§ **DOCUMENT**
******

[PATCH i-g-t v4] tests/amd_queue_reset: add sdma test in queue reset
Jesse.zhang@amd.com
jesse.zhang at amd.com
Mon Sep 2 09:48:55 UTC 2024
To enhance queue reset, add sdma ip test.
v4: 1.add sdma support flag,
2.add a function about calcuating num of tests,
3.remove !strstr(it->name, "CMD").(Vitaly)
4.temporarily ignore memory page has hardware error (EHWPOISON)
Cc: Vitaly Prosyak <vitaly.prosyak at amd.com>
Cc: Alex Deucher <alexander.deucher at amd.com>
Cc: Christian Koenig <christian.koenig at amd.com>
Signed-off-by: Jesse Zhang <jesse.zhang at amd.com>
Reviewed-by: Vitaly Prosyak <vitaly.prosyak at amd.com>
---
lib/amdgpu/amd_command_submission.c | 2 +-
lib/amdgpu/amd_ip_blocks.h | 1 +
tests/amdgpu/amd_queue_reset.c | 43 +++++++++++++++++++++--------
3 files changed, 34 insertions(+), 12 deletions(-)
diff --git a/lib/amdgpu/amd_command_submission.c b/lib/amdgpu/amd_command_submission.c
index a0c72fb47..025e8bb7a 100644
--- a/lib/amdgpu/amd_command_submission.c
+++ b/lib/amdgpu/amd_command_submission.c
@@ -77,7 +77,7 @@ int amdgpu_test_exec_cs_helper(amdgpu_device_handle device, unsigned int ip_type
if (expect_failure)

******

§ **DATA EXCERPT**
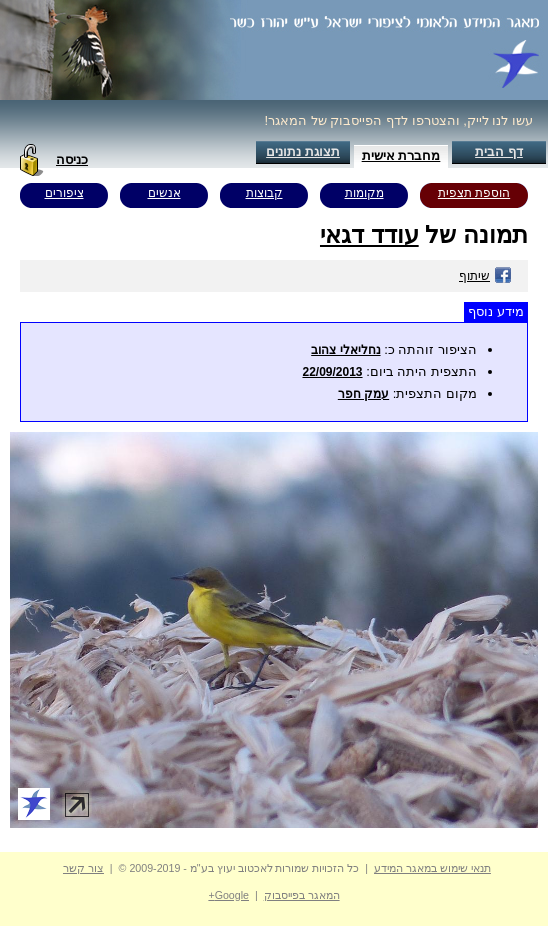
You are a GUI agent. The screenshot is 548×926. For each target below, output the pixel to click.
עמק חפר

******

§ **PROBLEM SET**
**a.** In the patch email, rewrite the paragraph that begins "v4: 1.add sdma support flag" as a short list of its changes.
**b.** Duplicate the patch email word for word, from "v4: 1.add sdma" up to and including "insertions(+), 12 deletions(-)".

§ **THE RESULTS**
**a.**
- Add an SDMA support flag.
- Add a function that calculates the number of tests.
- Remove !strstr(it->name, "CMD") (Vitaly).
- Temporarily ignore memory pages with a hardware error (EHWPOISON).

**b.**
v4: 1.add sdma support flag,
2.add a function about calcuating num of tests,
3.remove !strstr(it->name, "CMD").(Vitaly)
4.temporarily ignore memory page has hardware error (EHWPOISON)
Cc: Vitaly Prosyak <vitaly.prosyak at amd.com>
Cc: Alex Deucher <alexander.deucher at amd.com>
Cc: Christian Koenig <christian.koenig at amd.com>
Signed-off-by: Jesse Zhang <jesse.zhang at amd.com>
Reviewed-by: Vitaly Prosyak <vitaly.prosyak at amd.com>
---
lib/amdgpu/amd_command_submission.c | 2 +-
lib/amdgpu/amd_ip_blocks.h | 1 +
tests/amdgpu/amd_queue_reset.c | 43 +++++++++++++++++++++--------
3 files changed, 34 insertions(+), 12 deletions(-)